Work required: Below are lines of records; copy exactly those from the one containing "596x955 pixels." through the one containing "Given: Click the Programs category icon", leaving the pictures behind.

Extracted entries:
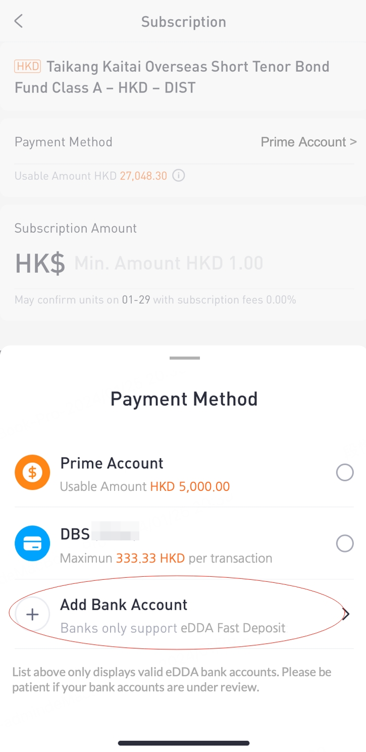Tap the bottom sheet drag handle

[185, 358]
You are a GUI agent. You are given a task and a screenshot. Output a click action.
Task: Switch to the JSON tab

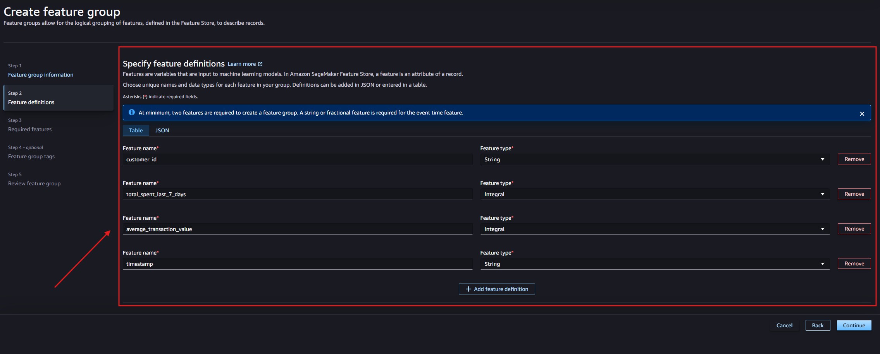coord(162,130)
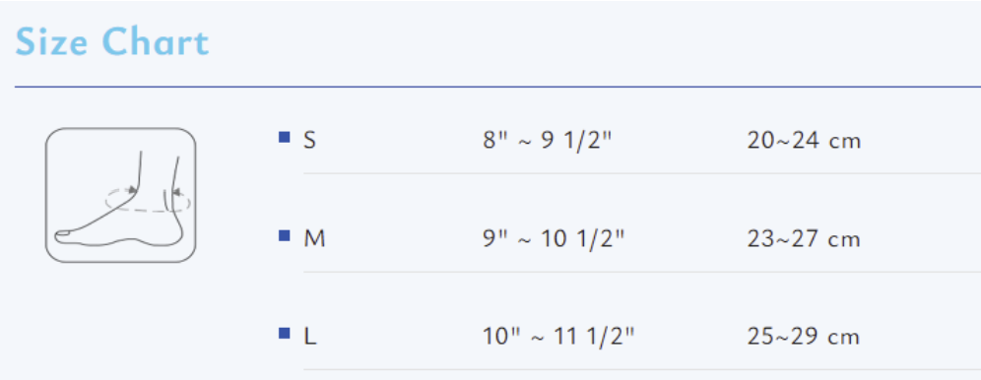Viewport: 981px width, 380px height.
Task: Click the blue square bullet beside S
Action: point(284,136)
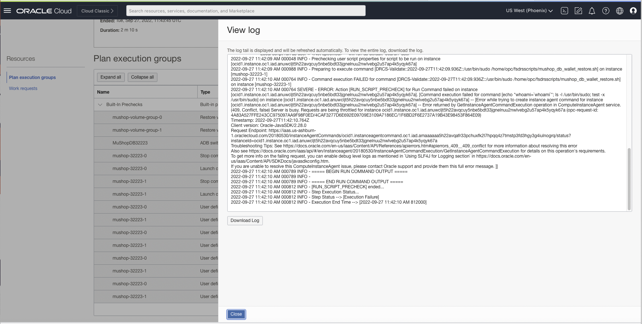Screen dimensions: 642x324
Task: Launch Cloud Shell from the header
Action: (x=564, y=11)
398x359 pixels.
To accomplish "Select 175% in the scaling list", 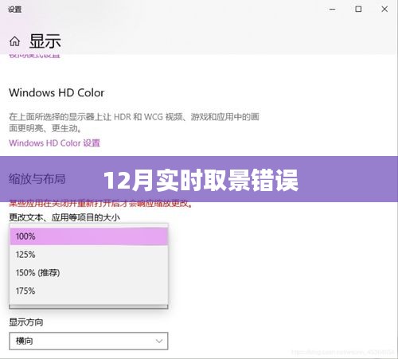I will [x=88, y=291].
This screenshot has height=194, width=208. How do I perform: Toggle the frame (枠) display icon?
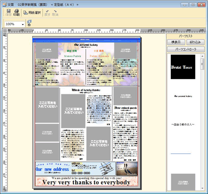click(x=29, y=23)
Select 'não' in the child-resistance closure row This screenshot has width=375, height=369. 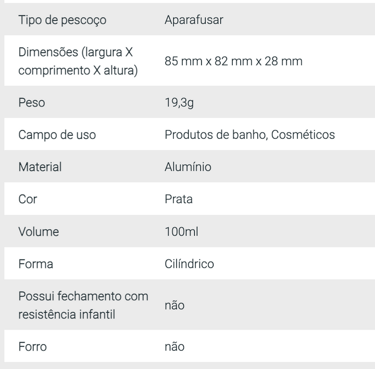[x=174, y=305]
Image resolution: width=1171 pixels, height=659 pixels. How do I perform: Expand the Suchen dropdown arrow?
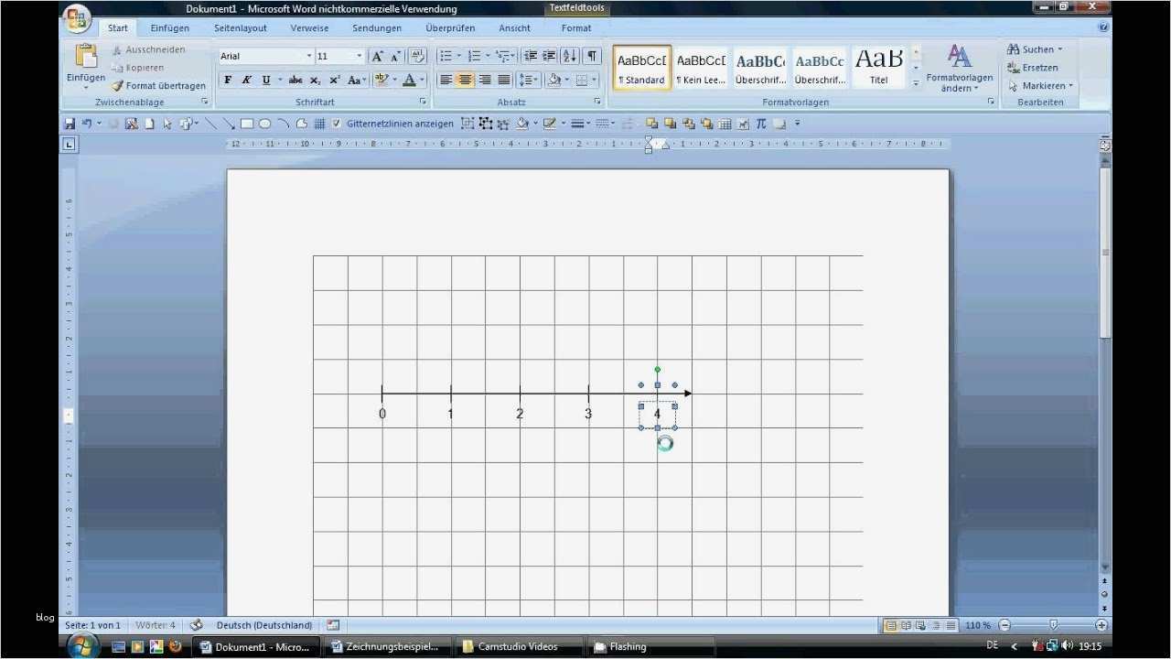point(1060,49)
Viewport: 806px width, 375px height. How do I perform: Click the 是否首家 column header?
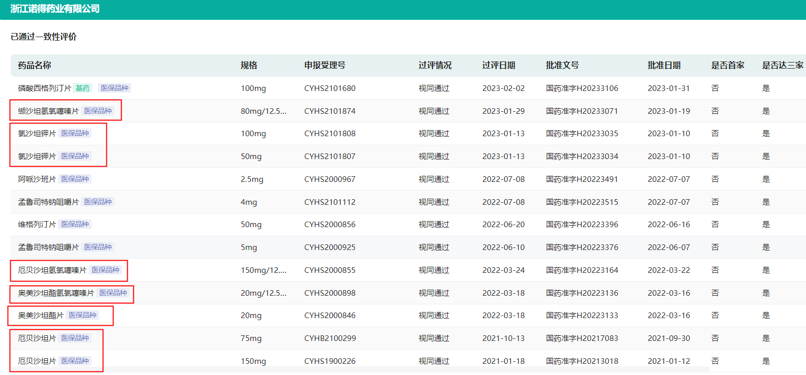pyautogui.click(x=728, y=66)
---
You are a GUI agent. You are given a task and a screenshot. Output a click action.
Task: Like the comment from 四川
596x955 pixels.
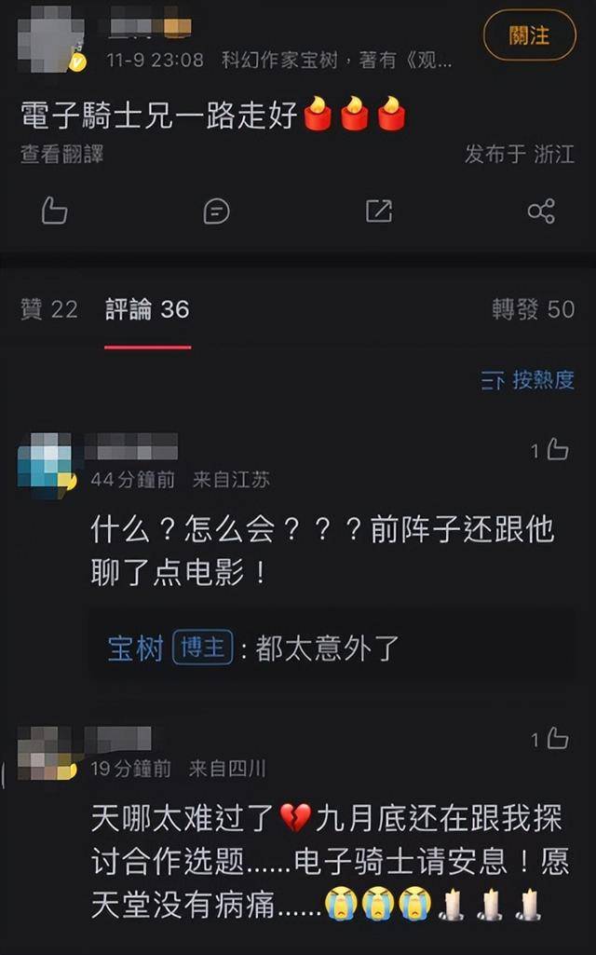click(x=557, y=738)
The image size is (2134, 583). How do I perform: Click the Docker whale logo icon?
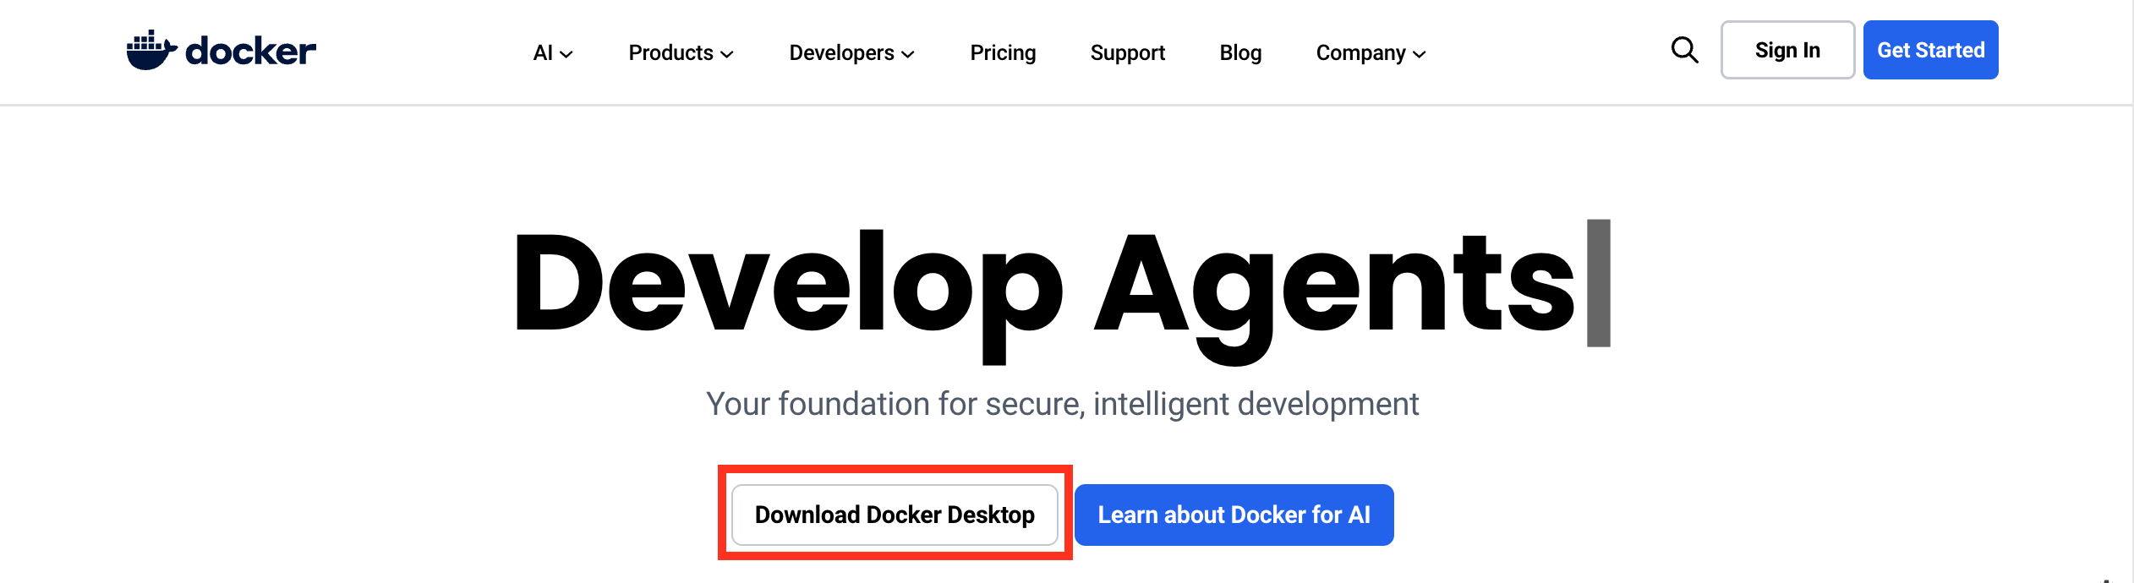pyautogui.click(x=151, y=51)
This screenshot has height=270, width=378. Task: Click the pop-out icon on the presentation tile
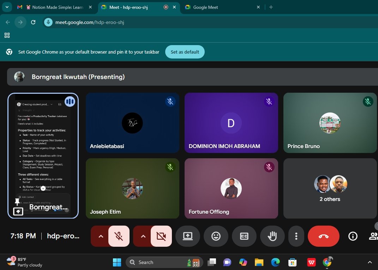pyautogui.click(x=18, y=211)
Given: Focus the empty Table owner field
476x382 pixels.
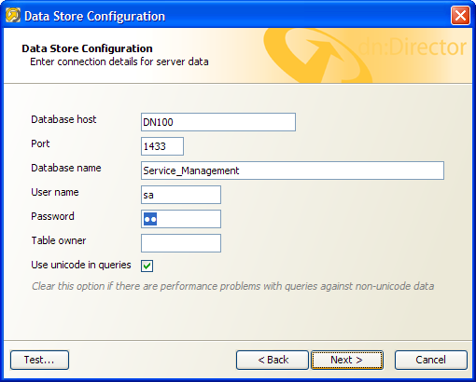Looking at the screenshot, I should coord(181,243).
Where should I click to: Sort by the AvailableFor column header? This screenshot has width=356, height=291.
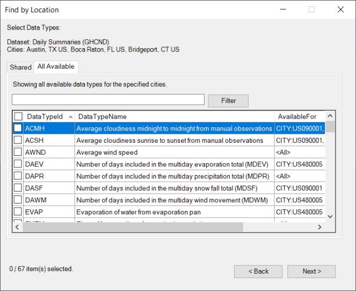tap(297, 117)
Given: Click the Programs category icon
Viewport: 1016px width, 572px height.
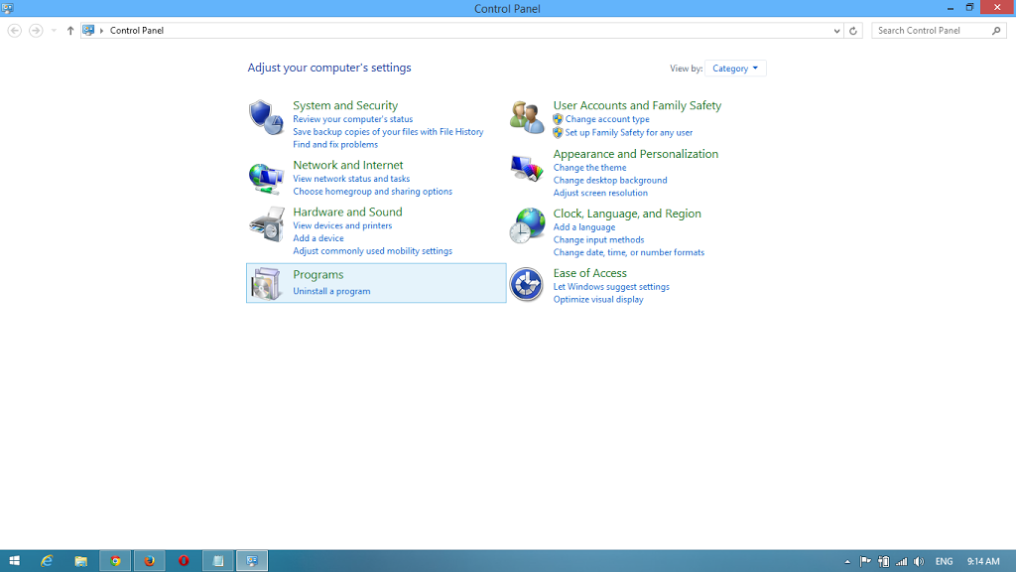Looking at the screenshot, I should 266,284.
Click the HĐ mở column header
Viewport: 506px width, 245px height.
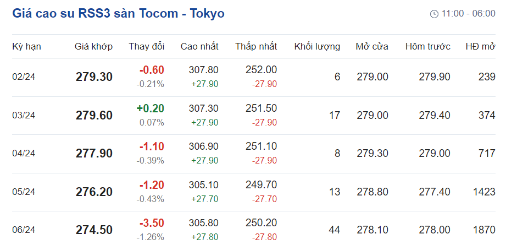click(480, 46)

Task output:
596x955 pixels.
click(x=557, y=738)
The image size is (2134, 583). How do I perform: Click the Docker whale logo icon?
pyautogui.click(x=151, y=51)
This screenshot has height=270, width=378. Task: Click the pop-out icon on the presentation tile
pyautogui.click(x=18, y=211)
Given: Focus the empty Table owner field
476x382 pixels.
Looking at the screenshot, I should coord(181,243).
Where should I click to: Sort by the AvailableFor column header? This screenshot has width=356, height=291.
tap(297, 117)
Given: Click the Programs category icon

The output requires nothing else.